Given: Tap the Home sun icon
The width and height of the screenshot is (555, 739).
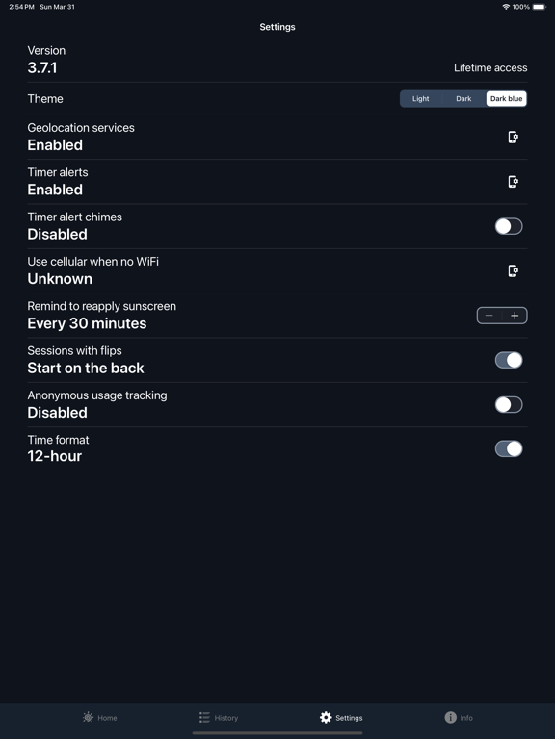Looking at the screenshot, I should [x=88, y=717].
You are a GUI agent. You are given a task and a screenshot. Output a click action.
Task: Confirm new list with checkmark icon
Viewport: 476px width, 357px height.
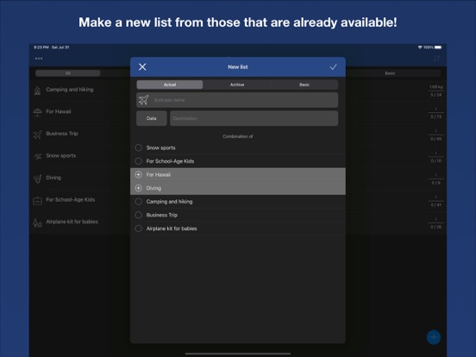[333, 67]
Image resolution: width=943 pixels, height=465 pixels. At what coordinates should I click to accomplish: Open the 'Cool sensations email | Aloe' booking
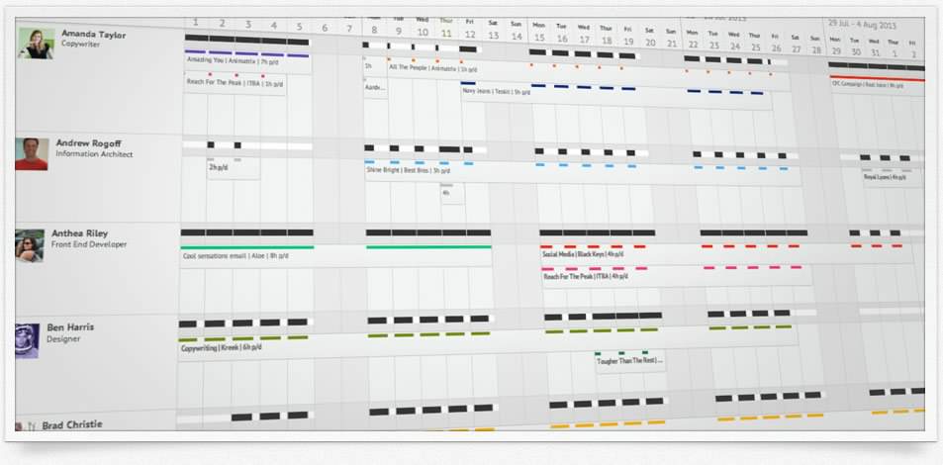236,255
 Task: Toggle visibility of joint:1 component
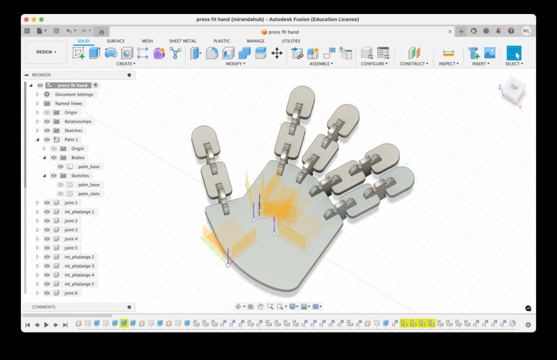47,203
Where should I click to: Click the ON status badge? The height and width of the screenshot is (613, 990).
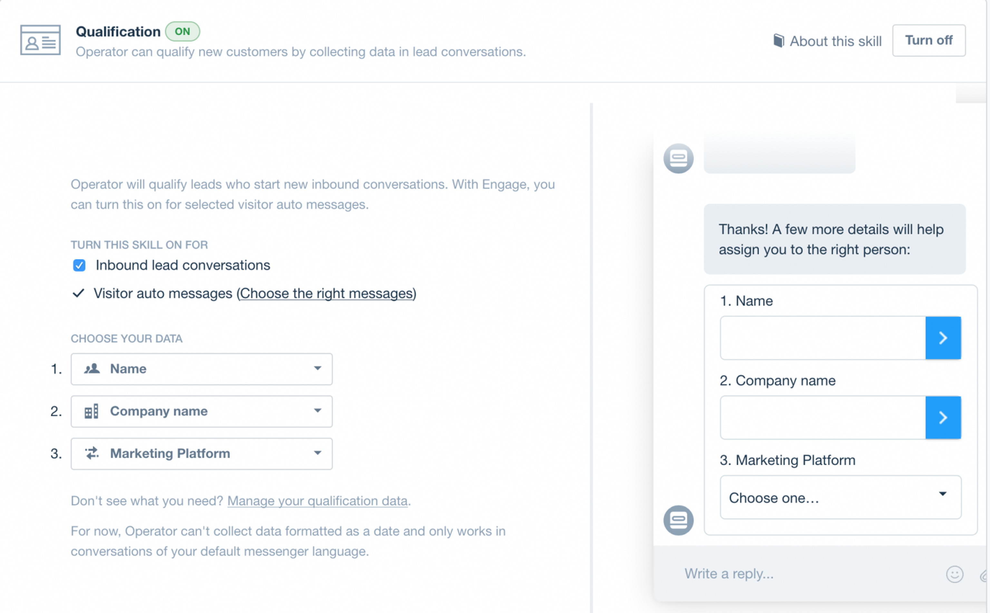pos(182,32)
══════
Reproduce the records above exactly, leaving out every picture they contain.

• **Answer box**:
Given: Tap the Home sun icon
The width and height of the screenshot is (555, 739).
Looking at the screenshot, I should [x=88, y=717].
You are a GUI agent. You are given a task and a screenshot. Output a click action.
Task: Confirm new list with checkmark icon
Viewport: 476px width, 357px height.
[333, 67]
Image resolution: width=943 pixels, height=465 pixels. At what coordinates should I click to accomplish: Open the 'Cool sensations email | Aloe' booking
236,255
 Task: Toggle visibility of joint:1 component
47,203
Where should I click to: Click the ON status badge? The height and width of the screenshot is (613, 990).
pos(182,32)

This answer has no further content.